Por eso quiere venganza. Llegan noticias del hundimiento de las naves de Antonio. Shylock reclama se le pague lo convenido. El tiempo se ha vencido, y reclama su libra de carne.
La noble Porcia dobla los tres mil ducados y los entrega a Bassanio para que salve a su amigo Antonio. Shylock se muestra implacable: “Me has llamado perro, cuando no teníais razón alguna para hacerlo; pero, puesto que soy un perro ten cuidado con mis dientes”, y rechaza la suma doblada. Deben proceder a cortar una libra de carne del cuerpo de Antonio.
Bassanio se lamenta: “he hecho que se empeñe mi amigo con su enemigo mortal”.
Así es.
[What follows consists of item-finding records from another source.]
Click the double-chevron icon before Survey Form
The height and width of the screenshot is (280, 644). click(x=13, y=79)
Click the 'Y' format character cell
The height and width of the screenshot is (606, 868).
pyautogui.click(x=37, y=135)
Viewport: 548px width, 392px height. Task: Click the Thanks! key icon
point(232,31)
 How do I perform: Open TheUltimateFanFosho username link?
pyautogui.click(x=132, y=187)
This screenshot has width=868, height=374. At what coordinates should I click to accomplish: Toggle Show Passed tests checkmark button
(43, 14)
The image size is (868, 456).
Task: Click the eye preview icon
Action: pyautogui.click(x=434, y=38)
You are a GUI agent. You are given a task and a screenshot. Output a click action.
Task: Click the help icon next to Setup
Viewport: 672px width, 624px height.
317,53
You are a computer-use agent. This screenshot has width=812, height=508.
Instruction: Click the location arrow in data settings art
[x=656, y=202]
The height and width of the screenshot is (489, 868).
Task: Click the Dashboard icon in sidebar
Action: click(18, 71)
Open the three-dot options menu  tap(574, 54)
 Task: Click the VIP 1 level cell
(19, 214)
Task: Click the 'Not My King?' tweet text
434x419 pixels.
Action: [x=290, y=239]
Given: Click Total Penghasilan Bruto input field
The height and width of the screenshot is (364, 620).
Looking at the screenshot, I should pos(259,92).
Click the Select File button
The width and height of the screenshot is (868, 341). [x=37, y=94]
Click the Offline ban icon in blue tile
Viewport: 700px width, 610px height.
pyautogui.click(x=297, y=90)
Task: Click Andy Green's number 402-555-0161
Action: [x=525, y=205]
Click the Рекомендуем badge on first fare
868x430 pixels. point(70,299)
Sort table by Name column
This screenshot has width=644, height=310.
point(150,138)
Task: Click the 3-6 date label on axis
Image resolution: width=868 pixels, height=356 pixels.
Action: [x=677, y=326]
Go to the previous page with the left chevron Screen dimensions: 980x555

No fue el odio de Shylock movido por el odio de Antonio, el que lo llevó a imponer la terrible cláusula; fue el amor de Bassanio por Porcia posible por el amor de Antonio por Bassanio, el que les llevó a aceptar la terrible cláusula.
Porcia, después de dar seis mil ducados, dio ahora con su inteligencia –por encima del dux de Venecia, de los doctores en Leyes, de los hombres- la solución, sin apartarse un milímetro de la terrible cláusula: ¿qué dijo al tribunal, qué salvó a Antonio, qué hizo desistir a Shylock de su determinación de vengarse?
¡Ah, el regalo envenenado del amor; envuelto en oro, en plata, en plomo, cómo saber qué te tocará en suerte; cómo ignorar que, la pasión igual que el odio, pueden hermanarse contra ti? De nada vale advertirlo, saberlo, vivirlo: “el cerebro puede promulgar a su gusto leyes contra la pasión; pero una naturaleza ardiente salta por encima de un frío decreto”.